Is there any way to calculate them in a program? Not by assumptions like 'n' or anything but by actual values.

I think you misunderstand what complexity is. It is not a value. It is not even a series of values. It is a *formula*. If you get rid of the `N`

it is meaningless as a complexity measure (except in the case of `O(1)`

... obviously).

Setting that issue on one side, it would be theoretically possible to automate the rigorous analysis of complexity. However this is a hard problem: automated theorem proving is difficult ... especially if there is no human being in the loop to "guide" the process. And the Halting Theorem *implies* that there cannot be an automated theorem prover that can prove the complexity of an arbitrary program. (Certainly there cannot be a complexity prover that works for all programs that *may or may not* terminate ...)

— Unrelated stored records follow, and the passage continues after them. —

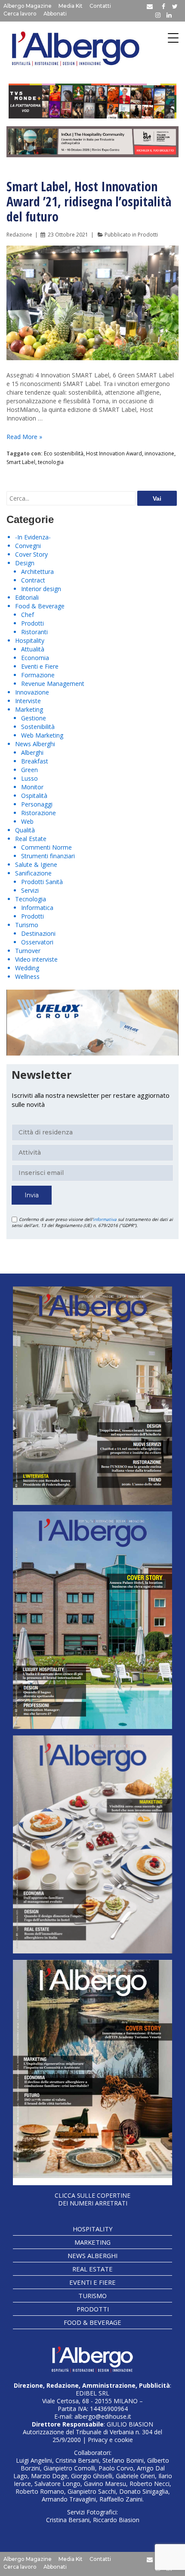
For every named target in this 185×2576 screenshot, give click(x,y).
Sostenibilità (38, 727)
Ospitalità (34, 795)
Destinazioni (38, 933)
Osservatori (37, 942)
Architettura (37, 571)
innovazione (159, 453)
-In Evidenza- (33, 537)
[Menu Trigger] (173, 38)
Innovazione (32, 692)
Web (27, 821)
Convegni (28, 546)
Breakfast (34, 761)
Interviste (28, 701)
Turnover (27, 951)
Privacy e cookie (110, 2440)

But there is one way to calculate a performance measure for a program with a given set of input. You just run it! And indeed, you do a series of runs, graphing performance against some problem size measure (i.e. an `N`

) ... and make an educated guess at a formula that relates the performance and the `N`

measure. Or you could attempt to fit the measurements to a formula.

However ...

- it is only a guess, and
- this approach is not always going to work.

For example, if you tried this on classic Quicksort, you most likely conclude that complexity is `O(NlogN)`

and miss the important caveat that there is a "worst case" where it is `O(N^2)`

. Another example is where the observable performance characteristics *change* as the problem size gets big.

In short, this approach is liable to give you unreliable answers.